--- START OF GIVEN ENTRIES ---

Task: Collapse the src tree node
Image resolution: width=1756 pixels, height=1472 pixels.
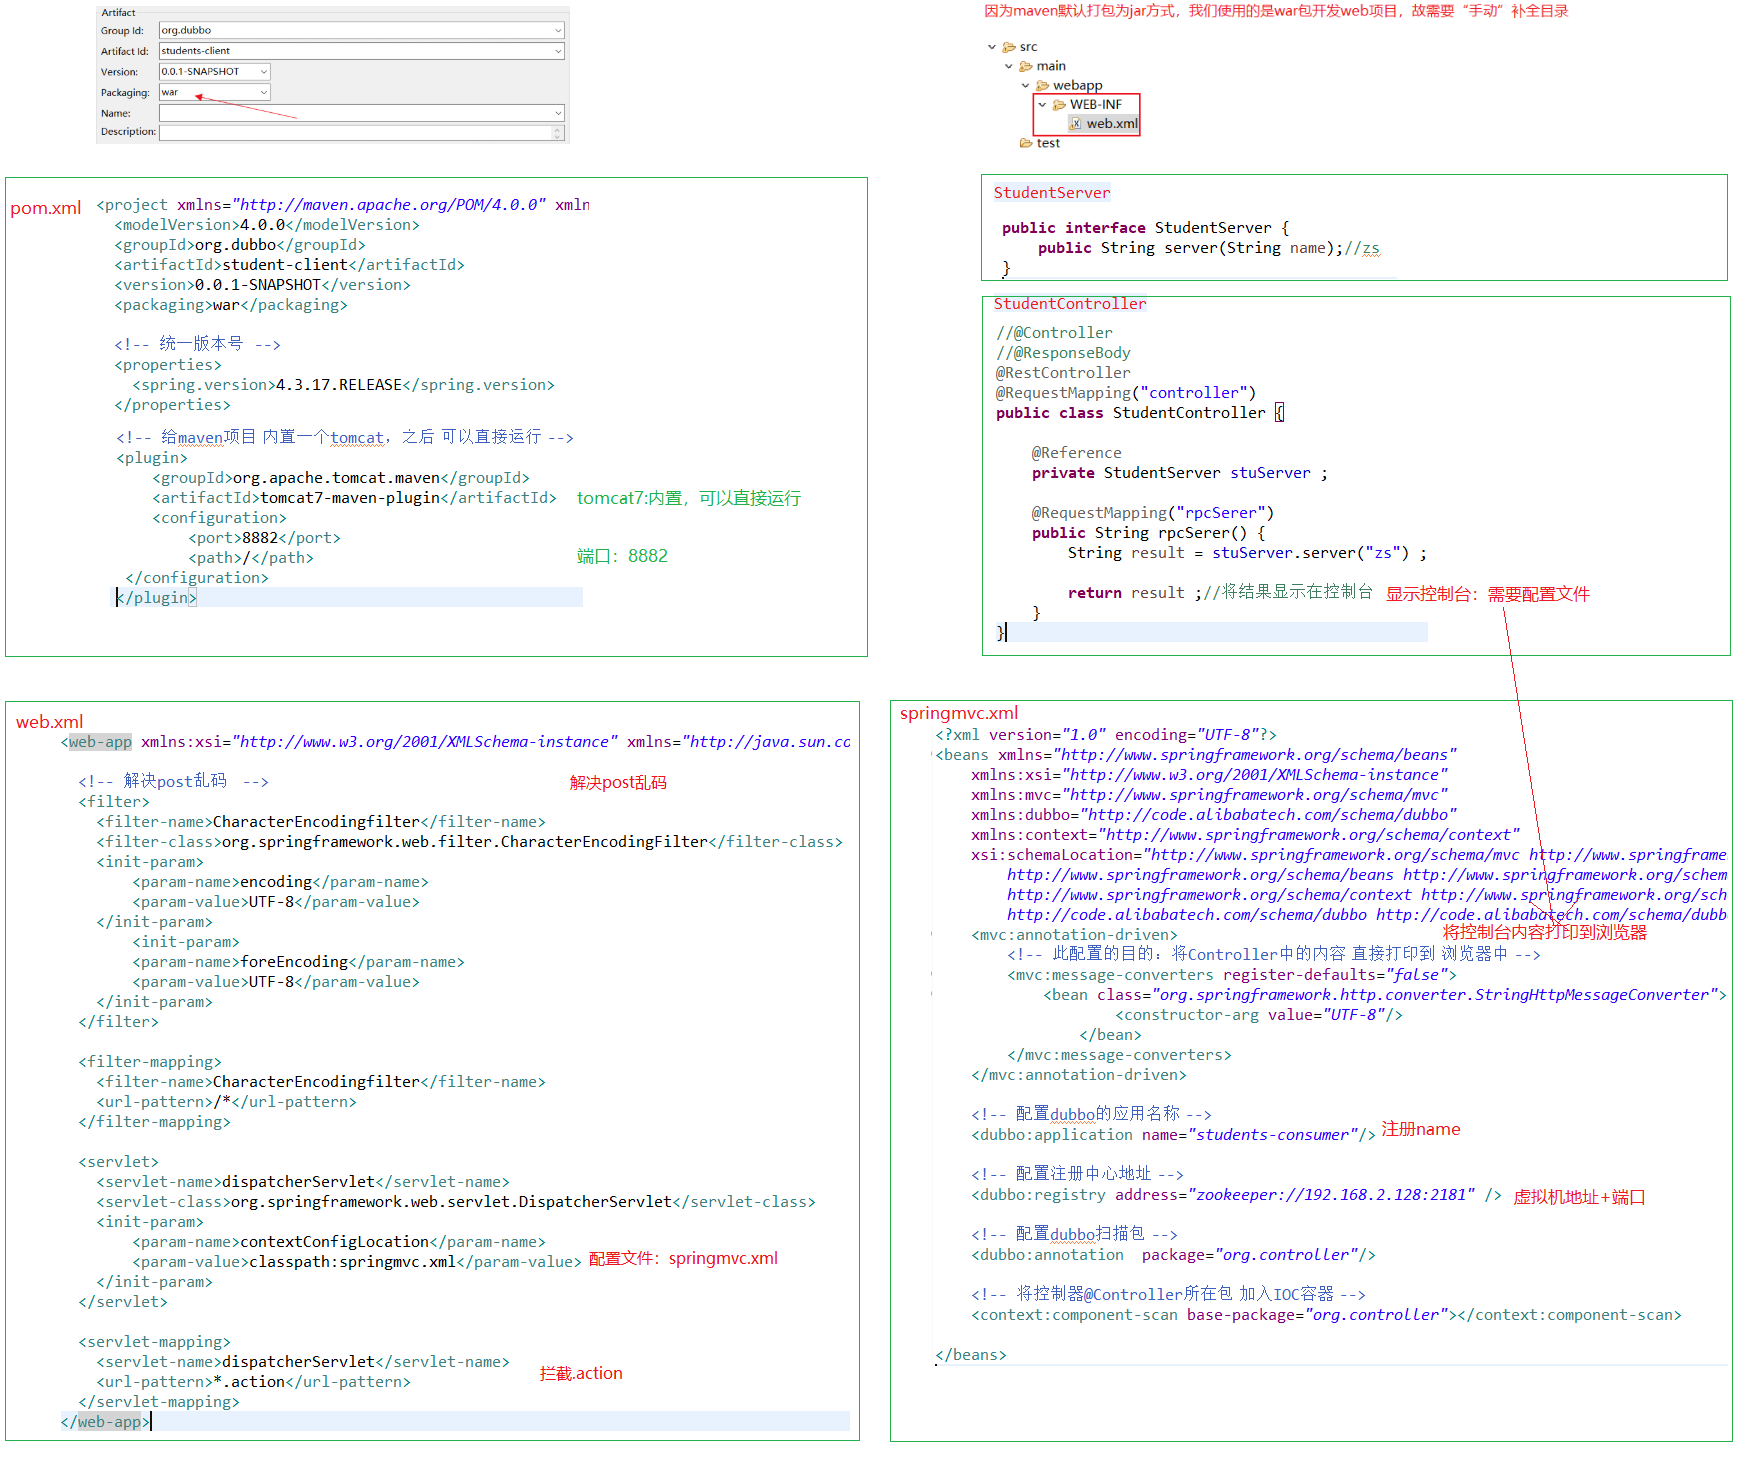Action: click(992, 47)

--- END OF GIVEN ENTRIES ---
--- START OF GIVEN ENTRIES ---

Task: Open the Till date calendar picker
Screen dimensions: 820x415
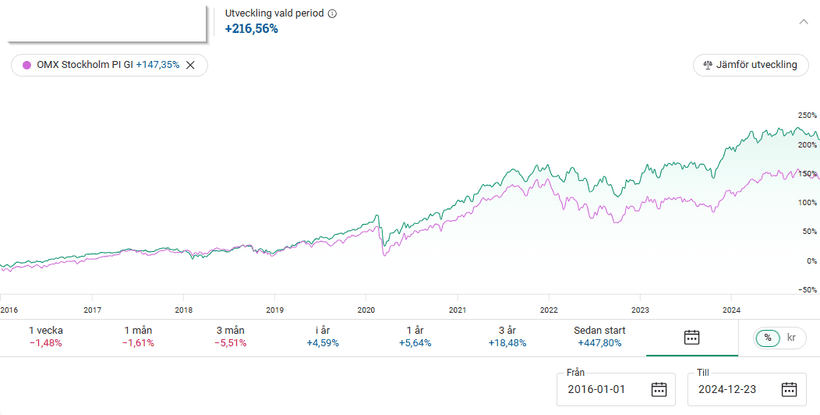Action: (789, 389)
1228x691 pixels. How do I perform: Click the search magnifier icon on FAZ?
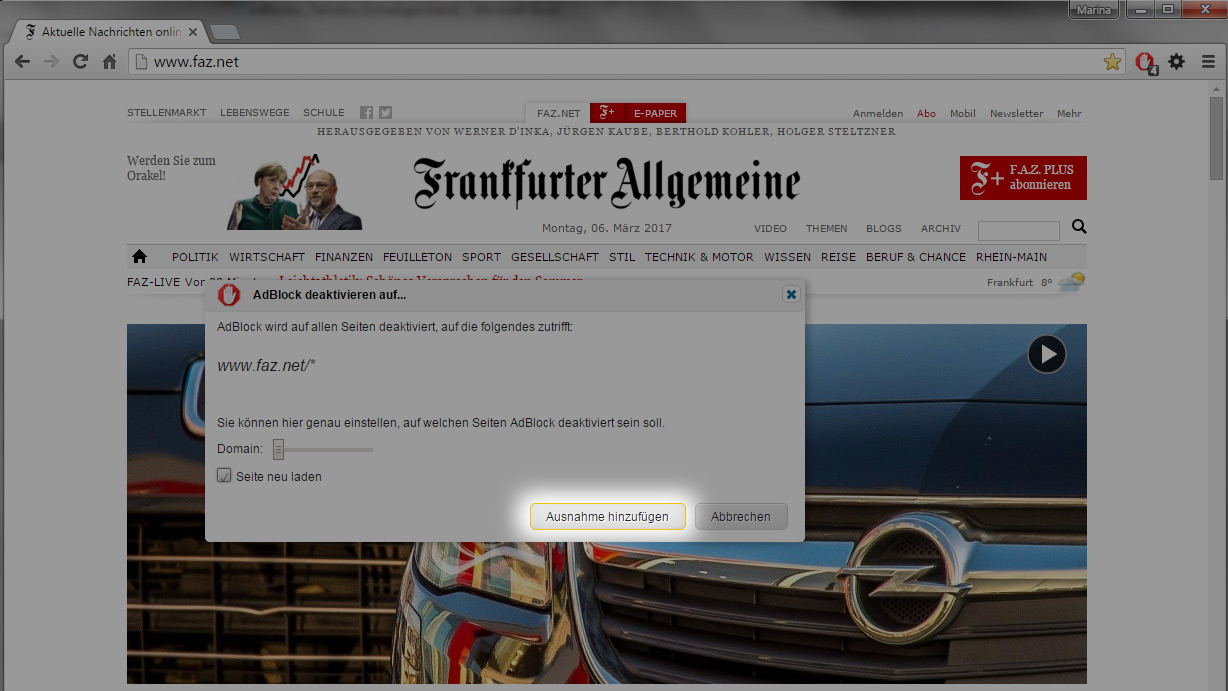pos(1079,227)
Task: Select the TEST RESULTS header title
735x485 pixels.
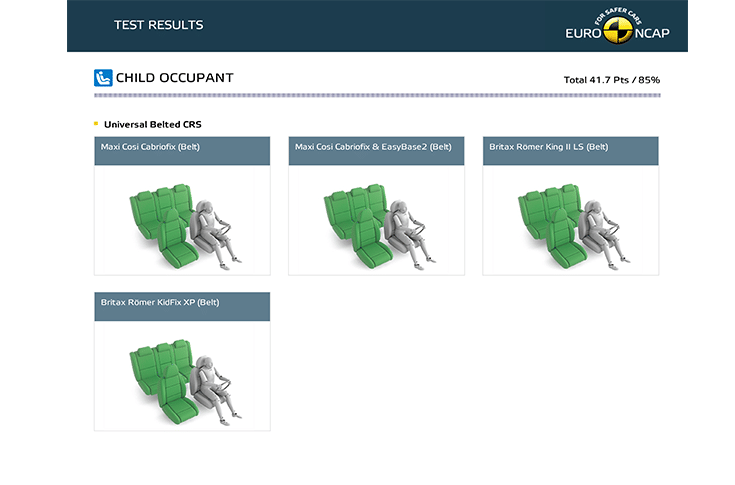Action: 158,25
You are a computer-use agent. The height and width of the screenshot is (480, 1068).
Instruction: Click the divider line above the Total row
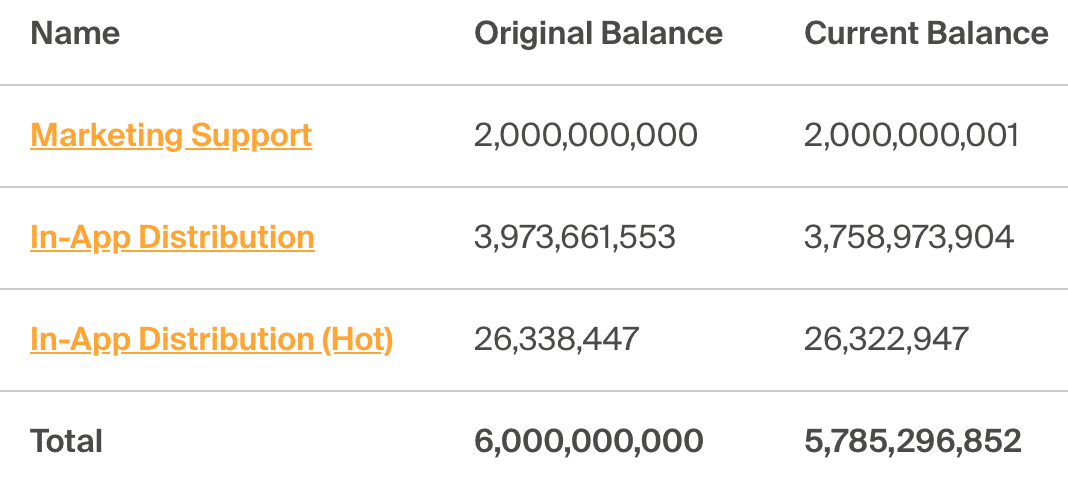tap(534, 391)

--- END OF GIVEN ENTRIES ---

WRITTEN REQUEST: Copy the listing lines from the one containing "Task: Open the Till date calendar picker" up to and including the one containing "tap(534, 391)", reproducing each line word for word and leaving out the pictures.

OUTPUT OF THE EXERCISE:
Task: Open the Till date calendar picker
Screen dimensions: 820x415
Action: (789, 389)
1228x691 pixels. How do I perform: Click the search magnifier icon on FAZ?
pos(1079,227)
Task: Select the TEST RESULTS header title
735x485 pixels.
Action: 158,25
You are a computer-use agent. The height and width of the screenshot is (480, 1068).
Instruction: Click the divider line above the Total row
tap(534, 391)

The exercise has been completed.